Mr. Sirajuddin Aziz, President & CEO of HabibMetro Bank explained, ‘Previously, we used to have one leg of transactions, the one in the business metropolis of Karachi, where we are more predominant. The supplier leg or the buyer leg in the Northern region remained untapped because of the lack of our presence there. With our enhanced outreach, penetration in the Northern areas and ensuing transactional integration, we are now able to tie up transactions within the Bank. This leads to greater cost efficacy and operational efficiency.’ 

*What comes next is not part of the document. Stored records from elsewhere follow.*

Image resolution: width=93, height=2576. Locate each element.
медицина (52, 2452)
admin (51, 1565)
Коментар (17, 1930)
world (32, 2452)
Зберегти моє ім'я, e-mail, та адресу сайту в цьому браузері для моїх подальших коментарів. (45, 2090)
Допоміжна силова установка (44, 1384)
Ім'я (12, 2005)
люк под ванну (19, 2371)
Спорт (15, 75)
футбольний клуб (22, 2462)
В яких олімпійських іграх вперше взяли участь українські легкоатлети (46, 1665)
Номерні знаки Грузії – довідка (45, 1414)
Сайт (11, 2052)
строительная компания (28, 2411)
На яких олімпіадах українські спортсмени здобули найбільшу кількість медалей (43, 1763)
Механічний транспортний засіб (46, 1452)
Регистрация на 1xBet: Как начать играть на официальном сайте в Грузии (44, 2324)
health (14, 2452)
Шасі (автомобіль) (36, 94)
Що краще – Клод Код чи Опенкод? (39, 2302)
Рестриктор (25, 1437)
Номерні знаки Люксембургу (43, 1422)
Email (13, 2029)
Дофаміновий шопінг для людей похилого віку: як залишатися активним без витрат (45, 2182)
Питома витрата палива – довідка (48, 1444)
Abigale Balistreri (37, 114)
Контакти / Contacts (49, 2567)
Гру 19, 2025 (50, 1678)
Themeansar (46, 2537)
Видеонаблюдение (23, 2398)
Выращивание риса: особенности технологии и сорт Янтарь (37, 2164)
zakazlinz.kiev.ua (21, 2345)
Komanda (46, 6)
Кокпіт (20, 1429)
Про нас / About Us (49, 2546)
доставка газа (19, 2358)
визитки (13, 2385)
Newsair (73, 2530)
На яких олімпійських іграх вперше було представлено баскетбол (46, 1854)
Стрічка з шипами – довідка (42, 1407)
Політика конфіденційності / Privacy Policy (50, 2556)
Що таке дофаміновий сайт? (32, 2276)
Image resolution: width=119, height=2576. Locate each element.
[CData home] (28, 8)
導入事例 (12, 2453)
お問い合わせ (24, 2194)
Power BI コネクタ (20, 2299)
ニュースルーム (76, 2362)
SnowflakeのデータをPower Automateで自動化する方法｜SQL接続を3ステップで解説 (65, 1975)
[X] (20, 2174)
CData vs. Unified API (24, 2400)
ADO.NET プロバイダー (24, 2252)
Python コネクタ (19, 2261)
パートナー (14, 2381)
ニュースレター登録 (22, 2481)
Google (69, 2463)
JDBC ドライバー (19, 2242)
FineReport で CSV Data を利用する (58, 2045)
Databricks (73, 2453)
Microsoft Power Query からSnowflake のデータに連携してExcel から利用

Aziz is a determined leader who believes in continuous development and growth for the sake of improved customer service. ‘HabibMetro’s focus is: organic growth through network enhancement. We expect this to translate into higher deposits, increased transaction banking business and more valuable trade linkages. We have enhanced our product suite during the year 2013, and intend to increase our Islamic banking market share,’ said Aziz, before adding, ‘In addition to the pursuit for collection of low cost resources, internal developments and evolvements also rank high in our 3 year strategic plan.’ 
Aziz is optimistic about Pakistan’s economic prospects, ‘Economic and socio-political opportunities will stem from the corridor with China, and gas pipelines. Once Afghanistan is more settled politically, there will be a significant quantum of trade coming into Pakistan with Pakistan being the conduit for the central Asian republics. The country enjoys a very strategic location in the world, and this will be crucial for its development. For example, shipping something out of Qingdao and Shanghai to Africa is quite expensive, whereas from Karachi the cost would reduce dramatically. Hence, a lot of economic opportunities are on the horizon and we can expect great things from Pakistan in the near future,’ he concluded.